Começa o auge da festa, o momento de pegação dos jovens, a balada! As luzes se apagam e começa a batida da música eletrônica de David Guetta , Swedish House Mafia e afins. Esse já é o momento da elite paulistana do colégio Bandeirantes, é o momento VIP – Vila Olímpia. Eu por outro lado me sentia um idiota trabalhando com um avental laranja amarrado no braço, outra coisa que nunca tinha me acontecido em anos gravando festas de casamento e 15 anos. Fomos obrigados a usar aventais laranja para mostrar que estávamos trabalhando na festa, de que não éramos convidados (só as nossas caras já o mostravam, mas só isso não bastava para os ricaços). A festa rolava até que PAAAAAAAA , uma menina no meio da pista começa a ter um ataque epilético, ao meu lado, o pessoal abriu aquela roda imensa em volta e foi ai que eu pude interpretar o meu papel e soltar a minha frase de coadjuvante no momento do auge (tipo do porteiro da novela após um barraco na portaria do prédio chique no Leblon) “meu deus, eu não esperava isso!”. Os funcionários do Buffet chegaram rápidos e ajudaram a menina, levaram ela pra fora e o clima da festa foi embora junto com ela. Depois disso todos foram embora rapidamente, a batida eletrônica diminuiu, as luzes voltaram a acender e o salão se esvaziou.

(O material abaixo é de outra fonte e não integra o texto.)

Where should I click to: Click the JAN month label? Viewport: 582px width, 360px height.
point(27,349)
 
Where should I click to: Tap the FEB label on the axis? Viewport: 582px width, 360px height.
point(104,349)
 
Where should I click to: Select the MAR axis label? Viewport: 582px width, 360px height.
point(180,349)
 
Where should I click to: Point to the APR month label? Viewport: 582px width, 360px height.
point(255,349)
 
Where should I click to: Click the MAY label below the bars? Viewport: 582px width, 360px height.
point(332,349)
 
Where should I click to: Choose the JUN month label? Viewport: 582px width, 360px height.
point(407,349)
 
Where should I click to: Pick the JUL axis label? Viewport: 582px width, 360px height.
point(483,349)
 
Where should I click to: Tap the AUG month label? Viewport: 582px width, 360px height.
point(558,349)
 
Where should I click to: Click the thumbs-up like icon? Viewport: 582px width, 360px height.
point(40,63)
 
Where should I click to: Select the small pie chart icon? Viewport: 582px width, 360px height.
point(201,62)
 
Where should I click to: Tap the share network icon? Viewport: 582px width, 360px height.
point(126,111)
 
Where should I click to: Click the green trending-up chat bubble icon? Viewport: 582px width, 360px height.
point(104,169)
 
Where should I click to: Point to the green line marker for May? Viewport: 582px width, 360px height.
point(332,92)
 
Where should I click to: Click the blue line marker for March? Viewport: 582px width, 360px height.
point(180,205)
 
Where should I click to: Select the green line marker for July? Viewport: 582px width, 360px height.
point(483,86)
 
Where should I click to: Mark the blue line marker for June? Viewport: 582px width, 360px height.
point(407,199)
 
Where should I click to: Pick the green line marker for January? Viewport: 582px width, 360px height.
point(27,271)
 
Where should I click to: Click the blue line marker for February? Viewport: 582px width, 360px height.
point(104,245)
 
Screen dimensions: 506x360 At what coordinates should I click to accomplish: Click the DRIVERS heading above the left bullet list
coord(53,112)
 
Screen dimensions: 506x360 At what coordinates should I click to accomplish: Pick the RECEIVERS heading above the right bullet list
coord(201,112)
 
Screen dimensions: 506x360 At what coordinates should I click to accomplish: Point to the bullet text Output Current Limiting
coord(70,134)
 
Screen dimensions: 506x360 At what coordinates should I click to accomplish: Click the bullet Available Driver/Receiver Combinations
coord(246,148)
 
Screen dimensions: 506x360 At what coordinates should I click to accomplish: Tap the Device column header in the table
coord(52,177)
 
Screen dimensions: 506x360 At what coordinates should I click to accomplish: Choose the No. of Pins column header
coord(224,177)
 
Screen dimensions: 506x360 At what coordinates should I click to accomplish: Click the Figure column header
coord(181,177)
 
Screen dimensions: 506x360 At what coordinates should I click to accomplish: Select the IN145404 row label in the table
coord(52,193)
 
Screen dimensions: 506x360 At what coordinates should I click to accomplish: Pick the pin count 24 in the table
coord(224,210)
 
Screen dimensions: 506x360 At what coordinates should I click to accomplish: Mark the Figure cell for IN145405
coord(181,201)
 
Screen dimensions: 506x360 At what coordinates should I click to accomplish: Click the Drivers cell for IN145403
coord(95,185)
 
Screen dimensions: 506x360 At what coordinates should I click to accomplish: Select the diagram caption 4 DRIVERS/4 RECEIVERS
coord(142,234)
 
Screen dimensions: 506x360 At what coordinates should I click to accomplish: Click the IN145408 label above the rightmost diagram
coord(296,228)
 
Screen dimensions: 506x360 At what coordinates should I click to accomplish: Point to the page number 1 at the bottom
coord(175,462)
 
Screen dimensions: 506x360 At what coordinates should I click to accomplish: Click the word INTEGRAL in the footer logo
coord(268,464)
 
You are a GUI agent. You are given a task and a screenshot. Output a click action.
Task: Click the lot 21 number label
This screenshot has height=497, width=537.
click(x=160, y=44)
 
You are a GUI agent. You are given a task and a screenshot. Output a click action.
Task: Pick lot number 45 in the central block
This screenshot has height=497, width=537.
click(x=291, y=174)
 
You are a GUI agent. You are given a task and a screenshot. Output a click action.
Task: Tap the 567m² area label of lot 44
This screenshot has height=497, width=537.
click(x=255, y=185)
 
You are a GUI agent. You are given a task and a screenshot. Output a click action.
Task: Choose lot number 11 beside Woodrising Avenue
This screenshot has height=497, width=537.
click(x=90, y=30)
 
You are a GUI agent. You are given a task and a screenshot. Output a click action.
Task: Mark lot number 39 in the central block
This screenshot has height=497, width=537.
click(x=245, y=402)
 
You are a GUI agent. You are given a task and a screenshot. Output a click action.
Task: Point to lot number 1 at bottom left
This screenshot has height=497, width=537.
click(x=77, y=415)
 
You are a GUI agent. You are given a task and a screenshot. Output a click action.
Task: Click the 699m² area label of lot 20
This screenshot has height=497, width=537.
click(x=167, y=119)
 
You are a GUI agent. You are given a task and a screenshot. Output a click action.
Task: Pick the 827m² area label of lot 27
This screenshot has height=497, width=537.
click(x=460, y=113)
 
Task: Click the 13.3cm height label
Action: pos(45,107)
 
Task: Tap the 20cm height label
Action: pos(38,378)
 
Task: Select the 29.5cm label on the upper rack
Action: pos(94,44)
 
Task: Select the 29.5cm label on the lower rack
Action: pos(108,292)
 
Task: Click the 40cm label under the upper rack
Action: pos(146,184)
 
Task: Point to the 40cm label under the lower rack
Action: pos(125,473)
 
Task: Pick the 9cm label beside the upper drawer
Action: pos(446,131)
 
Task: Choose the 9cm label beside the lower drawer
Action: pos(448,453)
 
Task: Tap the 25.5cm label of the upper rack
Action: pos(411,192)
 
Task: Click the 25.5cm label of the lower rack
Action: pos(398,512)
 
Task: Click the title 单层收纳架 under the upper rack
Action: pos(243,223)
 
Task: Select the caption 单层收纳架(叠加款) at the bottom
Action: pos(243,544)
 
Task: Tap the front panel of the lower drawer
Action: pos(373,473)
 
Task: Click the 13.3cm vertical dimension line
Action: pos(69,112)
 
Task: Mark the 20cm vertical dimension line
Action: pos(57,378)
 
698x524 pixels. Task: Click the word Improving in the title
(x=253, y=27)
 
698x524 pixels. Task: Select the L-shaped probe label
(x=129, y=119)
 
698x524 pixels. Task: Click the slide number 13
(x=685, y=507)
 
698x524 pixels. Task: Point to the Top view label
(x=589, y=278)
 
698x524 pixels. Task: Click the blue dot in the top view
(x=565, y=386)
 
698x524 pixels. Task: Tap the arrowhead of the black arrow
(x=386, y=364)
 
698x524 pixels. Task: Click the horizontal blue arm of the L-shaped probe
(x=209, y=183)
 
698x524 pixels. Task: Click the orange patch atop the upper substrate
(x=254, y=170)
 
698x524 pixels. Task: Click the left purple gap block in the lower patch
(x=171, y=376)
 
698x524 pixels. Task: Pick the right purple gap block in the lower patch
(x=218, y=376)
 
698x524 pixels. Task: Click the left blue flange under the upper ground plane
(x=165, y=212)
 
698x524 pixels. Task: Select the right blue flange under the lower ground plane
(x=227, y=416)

Após um tempo nós da equipe de gravação começamos a guardar as coisas para também ir embora e é nesse momento que um dos meus companheiros chegou todo animado e me disse: “é Max hoje nos trabalhamos pros Patrões, só gente top aqui, que loco en mano!”. É... Ele estava feliz, por que pela primeira vez na vida dele pode ver por dentro como era o outro lado da vida, da outra classe social, dos ricos, não de uma classe média que pretende ser rica, mas dos verdadeiros “patrões”, do grande empresariado, que é dono dos meios de produção e ele estava feliz por estar perto deles, um sentimento igual à de um cachorro na beira da mesa que vê umas migalhas caindo no chão e balança o rabo feliz, na mesma hora me lembrei de um trecho de um texto do Oscar Wilde que eu tenho que citar aqui: “Frequentemente ouvimos dizer que os pobres são gratos pela caridade. Decerto alguns são gratos, mas nunca os melhores dentre eles. São ingratos, insatisfeitos, desobedientes e rebeldes. Tem toda a razão em o serem. Para eles, a caridade é uma forma ridícula e inadequada de restituição parcial, ou esmola piedosa, em geral acompanhada de alguma tentativa por parte da alma apiedada de tiranizar suas vidas. Por que deveriam ser gratos pelas migalhas que caem da mesa do homem rico? Deveriam é estar sentados a ela, e já começam a se dar conta disso. Enquanto voltávamos de carro, eu vinha pensando sobre tudo que vi naquela noite, sobre todos aqueles brancos, ricos desde gerações imemoriáveis que largaram na frente na corrida da vida e que tem acesso a todas as oportunidades e ficou claro nesse instante qual o meu papel e o da minha classe social - é o de servir – somente isso, servir . Servir aos empresários em suas firmas vendendo nossa força de trabalho, servir a eles comprando tudo o que eles produzem, servir a eles ouvindo tudo o que eles tem a dizer sobre a vida e o mundo nos seus meios de comunicação, tv e rádio, servir a eles nas suas festas, servir a eles sonhando em ser como eles e acreditando que um dia chegaremos lá e por essa crença, por essa fé estupida, aceitar toda essa dominação.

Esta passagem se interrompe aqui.